_Action item_:
Find the line that contains "dilip@andromeda.lu (81, 2472)". Output it and every line after it to the end of the records, exactly as they appear.
***
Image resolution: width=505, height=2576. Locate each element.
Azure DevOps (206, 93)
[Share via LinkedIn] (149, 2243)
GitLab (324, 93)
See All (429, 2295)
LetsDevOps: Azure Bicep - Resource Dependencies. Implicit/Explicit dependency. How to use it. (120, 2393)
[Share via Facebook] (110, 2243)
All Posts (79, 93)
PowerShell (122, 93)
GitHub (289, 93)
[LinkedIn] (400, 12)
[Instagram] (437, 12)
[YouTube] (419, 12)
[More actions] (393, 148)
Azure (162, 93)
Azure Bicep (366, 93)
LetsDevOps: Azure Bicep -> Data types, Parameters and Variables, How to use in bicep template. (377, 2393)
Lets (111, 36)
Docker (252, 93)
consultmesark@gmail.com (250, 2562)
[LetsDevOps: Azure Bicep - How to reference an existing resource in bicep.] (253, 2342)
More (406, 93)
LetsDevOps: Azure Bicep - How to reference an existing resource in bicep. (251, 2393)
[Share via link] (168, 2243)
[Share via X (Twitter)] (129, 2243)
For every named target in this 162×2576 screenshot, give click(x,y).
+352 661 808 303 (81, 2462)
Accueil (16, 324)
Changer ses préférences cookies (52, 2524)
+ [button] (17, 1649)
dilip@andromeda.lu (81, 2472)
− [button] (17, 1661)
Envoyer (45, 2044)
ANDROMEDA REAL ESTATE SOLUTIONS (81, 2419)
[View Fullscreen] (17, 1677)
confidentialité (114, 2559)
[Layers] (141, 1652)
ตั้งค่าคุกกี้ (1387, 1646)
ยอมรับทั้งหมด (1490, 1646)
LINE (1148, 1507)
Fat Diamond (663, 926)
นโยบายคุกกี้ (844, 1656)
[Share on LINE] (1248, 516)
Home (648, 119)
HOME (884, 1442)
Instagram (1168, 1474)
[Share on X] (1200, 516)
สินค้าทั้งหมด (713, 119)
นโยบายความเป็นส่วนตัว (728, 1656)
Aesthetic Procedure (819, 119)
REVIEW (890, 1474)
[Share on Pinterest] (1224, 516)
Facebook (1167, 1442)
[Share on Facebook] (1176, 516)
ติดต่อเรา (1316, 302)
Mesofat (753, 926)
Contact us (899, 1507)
***
_Exercise answer_:
dilip@andromeda.lu (81, 2472)
− [button] (17, 1661)
Envoyer (45, 2044)
ANDROMEDA REAL ESTATE SOLUTIONS (81, 2419)
[View Fullscreen] (17, 1677)
confidentialité (114, 2559)
[Layers] (141, 1652)
ตั้งค่าคุกกี้ (1387, 1646)
ยอมรับทั้งหมด (1490, 1646)
LINE (1148, 1507)
Fat Diamond (663, 926)
นโยบายคุกกี้ (844, 1656)
[Share on LINE] (1248, 516)
Home (648, 119)
HOME (884, 1442)
Instagram (1168, 1474)
[Share on X] (1200, 516)
สินค้าทั้งหมด (713, 119)
นโยบายความเป็นส่วนตัว (728, 1656)
Aesthetic Procedure (819, 119)
REVIEW (890, 1474)
[Share on Pinterest] (1224, 516)
Facebook (1167, 1442)
[Share on Facebook] (1176, 516)
ติดต่อเรา (1316, 302)
Mesofat (753, 926)
Contact us (899, 1507)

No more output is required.